*Big thank you to Amber Hood, my fabulous friend and world changer, not to mention earth angel, for writing today’s post. Please check out the non-profit organization she works for and writes about in today’s post, Our House.*
There was one Valentine’s Day when a handsome boy I loved in college sat on the air conditioner unit by my bed and played “Earth Angel” for me on the guitar over and over and over again until I drifted to sleep because I wasn’t feeling well. In third grade, a boy who sat a few seats in front of me stole his older sister’s teddy bear and gave it to me during our classroom Valentine’s Day party (I did not give it back). There was another Valentine’s Day when I was living in France, and a lovely British fellow and I rented a car to drive to the countryside to stay in a little cottage surrounded by snowy hills. We drank cups of tea and walked on frozen lakes and ate brioche. There was also a Valentine’s Day when my heart was so totally shattered that I ended up drinking myself silly on tequila in a smoky bar, and a friend drove me and my car home. He put me in bed and said, “You’ll be okay.” He was right. I was.
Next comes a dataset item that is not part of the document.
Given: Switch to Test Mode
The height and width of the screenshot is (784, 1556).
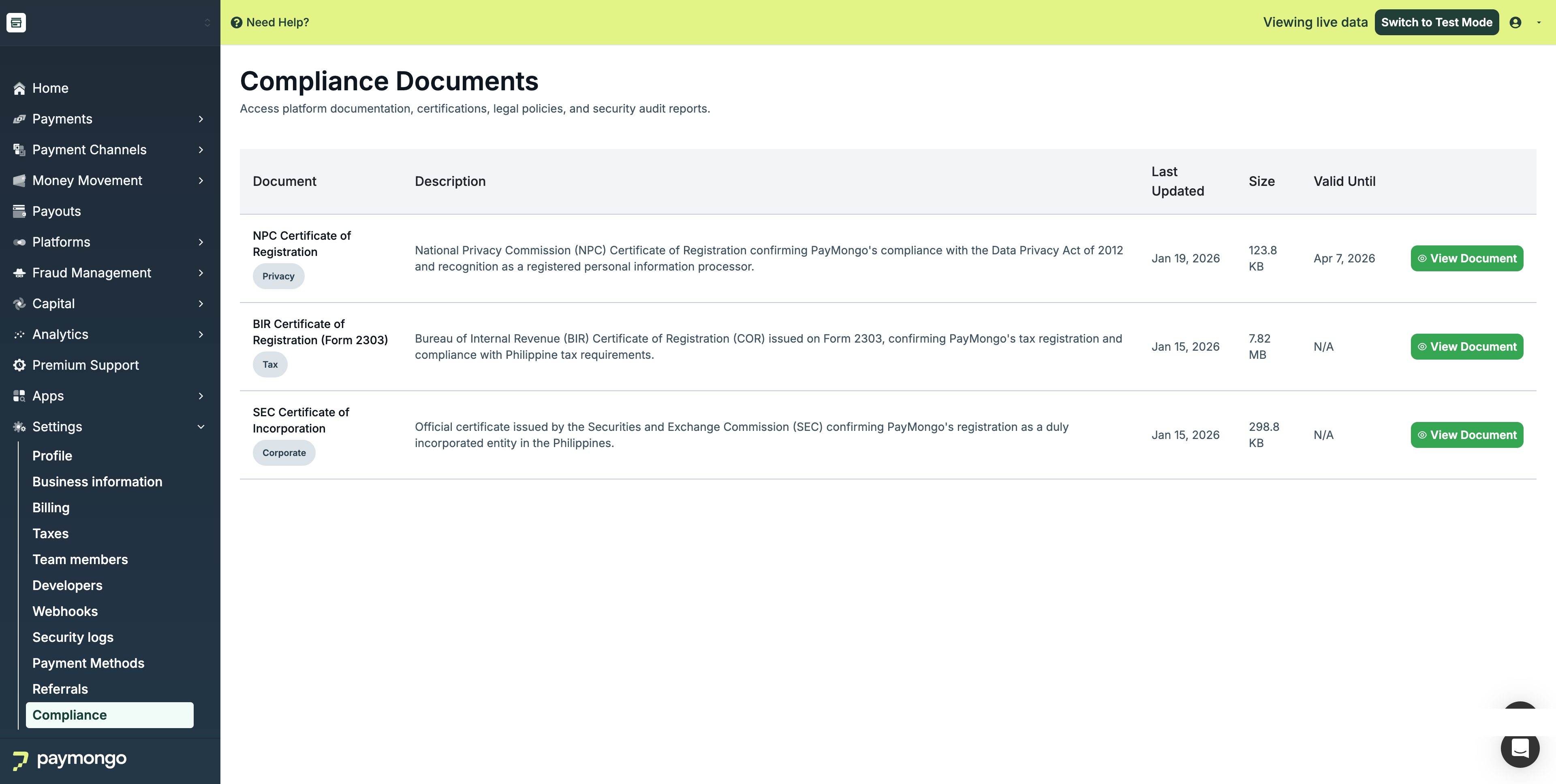Looking at the screenshot, I should click(x=1436, y=22).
Tomorrow will be Valentine’s Day all over again, and I will spend my evening at Our House, the homeless shelter where I work, and I will look after a few precious little ones, a few hilarious teenagers, and a handful of kids who are in that awkward and confusing in-between time. We will hang out while their moms and dads search for jobs, study for their GEDs, or write resumes so that hopefully the kids won’t always call a homeless shelter home.
These Valentine’s Days that jumble around in my heart and in my head make me smile because they remind me of my very favorite thing about love: its many tints and tones. Love is the sweetness of that last oh oh ohhh in “Earth Angel.” It’s the boldness of a 7-year-old boy stealing a teddy bear for his sweetheart. It’s as strong and quick as a hand reaching out for me upon realizing that walking on a frozen lake is indeed a terribly, stupidly bad idea. Love can be as loud and obvious as the unrelenting screams of grief and loss, and it can be as quiet and subtle as the valentines my dad would leave for me on my breakfast plate before he left for work every February 14th.
Whether hushed or blaring, faded away or brand new, it’s there in all its glorious and changing shades and hues in life’s biggest and smallest moments, including my very own Valentine’s Day tomorrow when I know that love will be garlic sizzling for the supper I’ll make with my darling friend and co-worker, and it will be the arms of a tiny baby clinging tight around my neck.